M&A in the global mining and metals sector is likely to remain subdued for the remainder of 2014, despite a strong deal pipeline and a private capital funds war chest, says EY.
LONDON (MINEWEB) – Multinational professional services group, Ernst & Young, which nowadays likes to be known as EY, has just produced its latest quarterly Mergers and Acquisitions analysis for the mining sector. This shows that there were around 112 deals in the sector during Q2 this year totaling US$9.5b. Deal volume was down 21% on the previous quarter and down 41% on the same quarter in 2013.
Total deal value was up 33% on the previous quarter, primarily due to the US$3.6 billion acquisition of Osisko Mining Corp. by Yamana Gold and Agnico Eagle. Similarly, H1 comparisons show total deal values down 69% year-on-year to US$16.7 billion from US$53.8 billion in H1 2013, the fourth consecutive year of decline
Commenting on the latest analysis, EY’s Global Mining and Metals Transactions Leader, Lee Downham, said “Deal making in the sector continues to be cautious, partly due to the continuing commitment to capital discipline, but also due to a lack of urgency over investment given the lack of competition for assets. ome standout deals and hostile bids during Q2, combined with a strong deal pipeline and substantial capital waiting toS be deployed by mining-focused funds, suggest that momentum is building. For those brave enough to invest against the cycle there would appear to be good buy-side opportunities.”
Major diversifieds, and some major mining companies in the gold space too, have been under pressure to consider divestments as a way of reducing debt, maximizing returns on capital and optimizing their portfolios; however, perhaps stronger balance sheets as a result of other capital and cost controls have perhaps taken the urgency out of these deals.
On this, Downham comments:“We do however think divestments of non-core assets from the majors will pick up pace in the next six months. While these assets may not be strategic to the divesting companies, they are typically high-quality assets and will likely attract strong competition, particularly from private capital buyers.”

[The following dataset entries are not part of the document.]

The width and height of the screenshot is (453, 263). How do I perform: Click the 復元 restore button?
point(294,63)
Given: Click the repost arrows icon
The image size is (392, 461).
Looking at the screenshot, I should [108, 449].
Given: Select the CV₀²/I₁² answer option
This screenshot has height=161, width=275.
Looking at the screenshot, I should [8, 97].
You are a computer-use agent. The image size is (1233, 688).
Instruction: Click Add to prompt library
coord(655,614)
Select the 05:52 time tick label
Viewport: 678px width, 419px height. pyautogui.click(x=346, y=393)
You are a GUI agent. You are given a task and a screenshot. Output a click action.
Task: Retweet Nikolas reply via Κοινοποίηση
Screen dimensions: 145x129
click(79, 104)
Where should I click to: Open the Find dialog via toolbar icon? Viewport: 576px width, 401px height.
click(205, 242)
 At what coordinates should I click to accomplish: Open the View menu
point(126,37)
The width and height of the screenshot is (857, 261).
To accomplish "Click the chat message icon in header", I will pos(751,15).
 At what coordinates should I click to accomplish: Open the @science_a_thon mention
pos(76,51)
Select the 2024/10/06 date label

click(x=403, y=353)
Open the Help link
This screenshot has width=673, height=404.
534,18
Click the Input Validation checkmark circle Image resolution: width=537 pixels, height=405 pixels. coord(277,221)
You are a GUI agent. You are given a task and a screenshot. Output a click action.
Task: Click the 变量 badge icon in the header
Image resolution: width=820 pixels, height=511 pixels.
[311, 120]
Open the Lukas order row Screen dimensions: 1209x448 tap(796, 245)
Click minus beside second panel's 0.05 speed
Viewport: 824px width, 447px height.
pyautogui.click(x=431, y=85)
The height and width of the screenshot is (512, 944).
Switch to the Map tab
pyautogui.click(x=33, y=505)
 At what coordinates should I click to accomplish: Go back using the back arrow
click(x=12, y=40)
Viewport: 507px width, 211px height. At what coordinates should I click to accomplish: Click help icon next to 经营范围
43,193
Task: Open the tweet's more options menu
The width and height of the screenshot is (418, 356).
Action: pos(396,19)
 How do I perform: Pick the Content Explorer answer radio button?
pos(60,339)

However acquisitions by financial investors have been significant in this area accounting for 20% of all mining and metals deal volumes globally in 1H 2014. There are also big potential players on the sidelines like Mick Davis’ X2 Resources which apparently has a war chest of some US$3.75 billion to be used to start in setting up ‘another Xstrata’, a company which he is largely credited with having built into one of the world’s largest diversified miners prior to its merger with Glencore.